I’d had periods of time in my life where pretty intense anxiety had taken hold. But I’d always rationalised the anxiety being down to a certain moment or ‘thing’ going on at the time.

It was actually during a period of anxiety in lockdown where I was reading a book called Anxiety by The School Of Life to try and make some sense of it all. I was trying to understand where my inner critic had come from, why anxiety had been a fixture in my life over the years.

A particular line in the book struck me. It suggested that the route of anxiety was self-hatred. 

‘No’, I thought, not me, my anxiety isn’t down to that, I like myself. I thought about that line for days after, suddenly questioning for the first time in my life if I had low self-esteem, if I hated myself.

Fast-forward another year or so and the anxiety was back. I decided I wanted to look at more practical ways to try and manage it, so I signed up to a two-month mindfulness course

A couple of weeks in and we get onto the session about noticing your thoughts. The process of seeing a thought, acknowledging it and ideally letting it go. Nice in theory I thought, in practice, not so.

Initially, what happened was rather than noticing my thoughts and then being able to let them go, I started noticing all the negative thoughts I was having about myself. 

At that period of time in my life I was being particularly unkind to myself. Not outwardly, you wouldn’t notice, but in-between my ears.

‘You’re not very good at this’, ‘you screwed up at work’, ‘you’re not coping very well with life’, ‘what’s wrong with you’, ‘why are you so fucked up’. It was constant, very little respite throughout the day. 

self-hatred and low self-esteem

.Image by freepik

At times I felt like I was running into a gale force wind of negative thoughts.

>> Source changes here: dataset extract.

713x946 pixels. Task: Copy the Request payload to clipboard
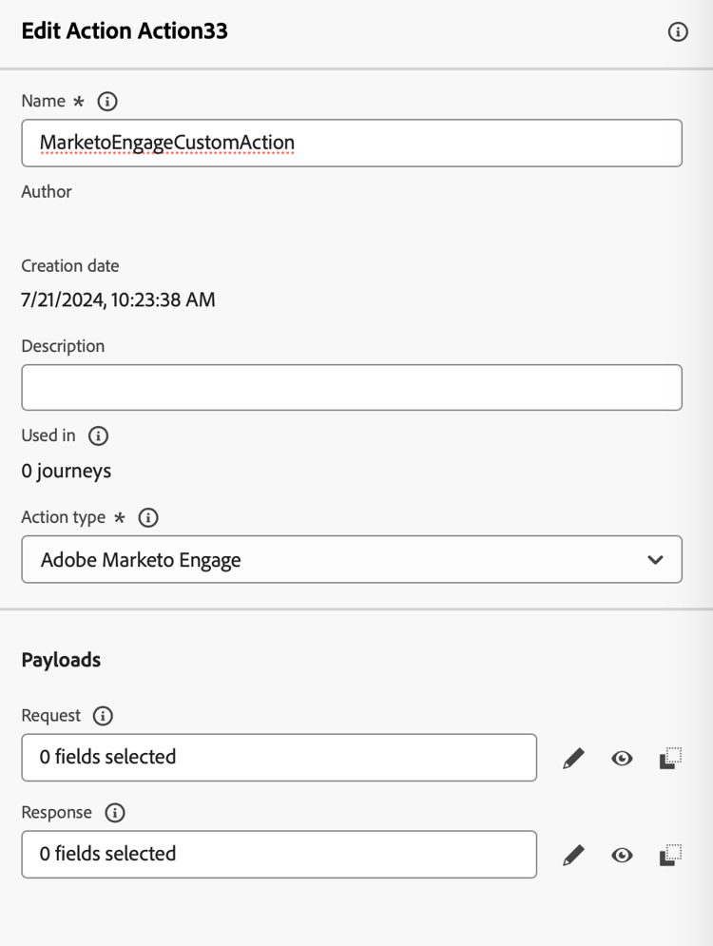670,758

Suddenly, proactively being more aware of my thoughts felt very uncomfortable. I really was being very unkind to myself. If I’d heard someone talking to a friend like that there’s no question I would have called that person out for bullying. 

Naturally, I found this very difficult to manage and for a few weeks I felt very down and anxious. Clearly, on some level I did / do hate myself, which after 37 years of not thinking that was quite hard to acknowledge. 

The mindfulness course continued and week after week, listening to others talk, I realised I wasn’t the only one. In fact, out of the 30 or so people on the course, everyone at some stage was demonstrating unkindness to themselves.

‘Perhaps everyone hates themselves on some level’, I thought. Not all day every day, but at points.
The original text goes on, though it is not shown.